While it is safe to use the pointer to determine if it was computed
based on the head element, either with list_entry_is_head() or
&pos->member == head, using the iterator variable after the loop should
be avoided.
In preparation to limit the scope of a list iterator to the list
traversal loop, use a dedicated pointer to point to the found element [1].
Link: https://lore.kernel.org/all/CAHk-=wgRr_D8CB-D9Kg-c=EHreAsk5SqXPwr9Y7k9sA6cWXJ6w@mail.gmail.com/ [1]
Signed-off-by: Jakob Koschel <[email protected]>
---
fs/cifs/smb2misc.c | 10 ++++++----
1 file changed, 6 insertions(+), 4 deletions(-)

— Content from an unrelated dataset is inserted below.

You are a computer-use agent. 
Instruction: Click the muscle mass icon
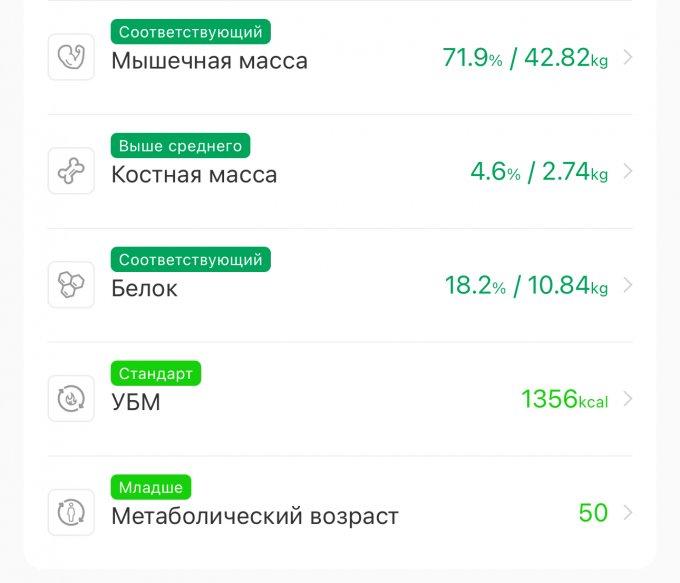coord(71,57)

diff --git a/fs/cifs/smb2misc.c b/fs/cifs/smb2misc.c
index b25623e3fe3d..2d862291fab9 100644
--- a/fs/cifs/smb2misc.c
+++ b/fs/cifs/smb2misc.c
@@ -150,16 +150,18 @@ smb2_check_message(char *buf, unsigned int len, struct TCP_Server_Info *srvr)
struct smb2_transform_hdr *thdr =
(struct smb2_transform_hdr *)buf;
struct cifs_ses *ses = NULL;
+ struct cifs_ses *iter;
/* decrypt frame now that it is completely read in */
spin_lock(&cifs_tcp_ses_lock);
- list_for_each_entry(ses, &srvr->smb_ses_list, smb_ses_list) {
- if (ses->Suid == le64_to_cpu(thdr->SessionId))
+ list_for_each_entry(iter, &srvr->smb_ses_list, smb_ses_list) {
+ if (iter->Suid == le64_to_cpu(thdr->SessionId)) {
+ ses = iter;
break;
+ }
}
spin_unlock(&cifs_tcp_ses_lock);
- if (list_entry_is_head(ses, &srvr->smb_ses_list,
- smb_ses_list)) {
+ if (!ses) {
cifs_dbg(VFS, "no decryption - session id not found\n");
return 1;
}
--
2.25.1